KHPC-002 $[(trans-l-diaminocyclohexane-bis-l,2(diphenylphosphinoethane)platinum)\;{\cdot}2NO_3]$ and $KHPC-006[(cis-diaminocyclohexane-bis-1,2(diphenylphosphinoethane)platinum)\;{\cdot}2NO_3]$ were synthesized as candidates for third platinum antitumor agent. Before their pharmacokinetic study, we optimized the analytical condition with HPLC and identified the major metabolites in the rat plasma. HPLC analysis by $C_{18}$ reverse-phase column showed that standard peak of both compounds appeared rapidly at around 1 minutes, whereas metabolites of KHPC-002 and KHPC-006 which were extracted from plasma after single I.V. administration in rats or incubation for 24 hr at $37^{\circ}C$ showed retention time of $10{\sim}11$ minutes.
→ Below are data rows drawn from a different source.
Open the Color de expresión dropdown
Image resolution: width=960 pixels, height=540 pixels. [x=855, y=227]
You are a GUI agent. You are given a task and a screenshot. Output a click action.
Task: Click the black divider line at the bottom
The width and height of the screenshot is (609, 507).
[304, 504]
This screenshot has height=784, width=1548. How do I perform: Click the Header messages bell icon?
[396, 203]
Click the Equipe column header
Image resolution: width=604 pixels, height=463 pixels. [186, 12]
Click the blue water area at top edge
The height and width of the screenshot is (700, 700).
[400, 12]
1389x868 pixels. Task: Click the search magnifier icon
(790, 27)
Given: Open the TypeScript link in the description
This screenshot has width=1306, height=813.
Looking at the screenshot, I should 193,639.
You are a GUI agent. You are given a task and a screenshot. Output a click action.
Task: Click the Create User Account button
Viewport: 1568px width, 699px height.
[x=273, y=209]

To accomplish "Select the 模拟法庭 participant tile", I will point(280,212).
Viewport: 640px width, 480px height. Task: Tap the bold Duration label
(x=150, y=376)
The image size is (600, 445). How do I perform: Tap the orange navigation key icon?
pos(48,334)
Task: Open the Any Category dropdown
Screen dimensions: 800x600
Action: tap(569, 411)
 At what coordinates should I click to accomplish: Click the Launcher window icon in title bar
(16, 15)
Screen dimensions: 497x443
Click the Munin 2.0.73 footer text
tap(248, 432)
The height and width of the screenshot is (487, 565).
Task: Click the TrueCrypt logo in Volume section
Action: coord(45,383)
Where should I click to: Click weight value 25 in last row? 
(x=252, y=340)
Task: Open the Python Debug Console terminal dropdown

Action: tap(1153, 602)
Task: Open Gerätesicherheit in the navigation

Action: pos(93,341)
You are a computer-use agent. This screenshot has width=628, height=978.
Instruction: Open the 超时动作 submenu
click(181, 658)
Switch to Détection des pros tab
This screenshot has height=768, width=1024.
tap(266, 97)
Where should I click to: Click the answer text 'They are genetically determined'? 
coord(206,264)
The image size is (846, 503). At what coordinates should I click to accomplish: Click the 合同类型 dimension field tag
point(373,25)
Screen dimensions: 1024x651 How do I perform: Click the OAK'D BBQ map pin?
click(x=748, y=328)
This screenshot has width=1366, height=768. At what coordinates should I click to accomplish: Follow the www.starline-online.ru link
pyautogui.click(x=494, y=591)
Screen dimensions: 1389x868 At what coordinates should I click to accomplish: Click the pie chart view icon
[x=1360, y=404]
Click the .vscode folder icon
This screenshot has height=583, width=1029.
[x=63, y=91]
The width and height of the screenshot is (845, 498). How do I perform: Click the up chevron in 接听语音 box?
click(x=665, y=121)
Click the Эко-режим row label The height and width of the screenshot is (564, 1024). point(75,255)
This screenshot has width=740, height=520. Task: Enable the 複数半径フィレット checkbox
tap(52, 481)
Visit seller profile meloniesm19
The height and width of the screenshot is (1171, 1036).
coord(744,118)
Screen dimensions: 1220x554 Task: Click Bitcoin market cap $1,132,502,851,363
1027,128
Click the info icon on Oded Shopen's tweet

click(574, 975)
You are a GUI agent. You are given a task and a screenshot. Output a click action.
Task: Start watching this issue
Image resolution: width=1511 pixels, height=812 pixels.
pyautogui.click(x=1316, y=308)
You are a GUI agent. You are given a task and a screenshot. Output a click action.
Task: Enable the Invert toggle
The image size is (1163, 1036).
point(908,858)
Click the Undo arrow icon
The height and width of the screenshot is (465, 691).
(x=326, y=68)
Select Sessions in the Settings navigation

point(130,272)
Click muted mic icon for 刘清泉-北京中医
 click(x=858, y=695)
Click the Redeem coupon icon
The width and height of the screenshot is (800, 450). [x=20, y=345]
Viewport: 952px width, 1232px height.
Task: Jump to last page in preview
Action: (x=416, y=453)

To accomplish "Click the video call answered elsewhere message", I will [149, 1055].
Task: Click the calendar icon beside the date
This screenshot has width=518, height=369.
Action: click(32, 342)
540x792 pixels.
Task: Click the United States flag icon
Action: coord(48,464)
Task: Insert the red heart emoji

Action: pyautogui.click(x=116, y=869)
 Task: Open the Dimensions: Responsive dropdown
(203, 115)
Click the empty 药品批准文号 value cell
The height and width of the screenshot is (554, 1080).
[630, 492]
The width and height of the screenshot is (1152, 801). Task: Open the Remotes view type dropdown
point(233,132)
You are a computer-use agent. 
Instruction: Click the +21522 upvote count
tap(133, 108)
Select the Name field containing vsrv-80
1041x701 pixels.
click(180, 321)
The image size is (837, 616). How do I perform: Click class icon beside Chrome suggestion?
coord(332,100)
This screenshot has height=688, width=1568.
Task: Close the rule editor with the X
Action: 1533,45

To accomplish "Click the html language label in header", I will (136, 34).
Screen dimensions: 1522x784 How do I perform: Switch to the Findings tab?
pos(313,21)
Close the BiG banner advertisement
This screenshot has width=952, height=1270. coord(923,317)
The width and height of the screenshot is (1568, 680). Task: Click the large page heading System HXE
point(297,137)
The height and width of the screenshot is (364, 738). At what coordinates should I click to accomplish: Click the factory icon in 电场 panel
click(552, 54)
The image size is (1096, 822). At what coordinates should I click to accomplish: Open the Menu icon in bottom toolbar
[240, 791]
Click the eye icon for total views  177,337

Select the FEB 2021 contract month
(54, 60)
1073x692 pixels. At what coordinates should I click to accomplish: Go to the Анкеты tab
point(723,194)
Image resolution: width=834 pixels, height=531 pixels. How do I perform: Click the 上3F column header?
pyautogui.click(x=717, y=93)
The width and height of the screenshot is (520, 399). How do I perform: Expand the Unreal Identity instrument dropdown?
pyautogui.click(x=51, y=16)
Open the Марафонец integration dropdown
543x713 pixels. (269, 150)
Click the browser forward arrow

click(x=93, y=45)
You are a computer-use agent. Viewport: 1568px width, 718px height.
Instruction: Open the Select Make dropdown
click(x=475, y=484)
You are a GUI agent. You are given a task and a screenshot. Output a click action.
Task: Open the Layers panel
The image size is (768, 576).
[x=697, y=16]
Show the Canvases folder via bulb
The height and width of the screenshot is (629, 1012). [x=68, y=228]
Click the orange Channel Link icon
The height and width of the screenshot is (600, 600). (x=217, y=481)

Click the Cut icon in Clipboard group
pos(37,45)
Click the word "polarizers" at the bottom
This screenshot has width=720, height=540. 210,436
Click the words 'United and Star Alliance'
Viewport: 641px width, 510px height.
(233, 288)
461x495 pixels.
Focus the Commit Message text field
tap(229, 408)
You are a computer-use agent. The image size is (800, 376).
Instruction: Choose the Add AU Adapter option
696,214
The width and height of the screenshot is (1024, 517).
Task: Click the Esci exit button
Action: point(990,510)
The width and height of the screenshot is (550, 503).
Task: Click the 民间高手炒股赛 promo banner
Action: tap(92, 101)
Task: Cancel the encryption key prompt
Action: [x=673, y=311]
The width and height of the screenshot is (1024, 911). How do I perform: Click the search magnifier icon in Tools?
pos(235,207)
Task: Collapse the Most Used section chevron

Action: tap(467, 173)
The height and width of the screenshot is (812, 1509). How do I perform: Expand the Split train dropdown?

These metabolites were identified as the major compound by Matrix Associated Laser Deposition/Ionization (MALDI), which only lose the 2 molecules of $NO_3$. Based on these results, we suggest that the major metabolites of KHPC-002 and KHPC-006 were [trans-l-diamino-cyclohexane-bis-l,2(diphenylphosphinoethane)platinum] and [cis-diaminocyclohexane-bis-l.2(diphenylphosphinoethane)platinum], respectively.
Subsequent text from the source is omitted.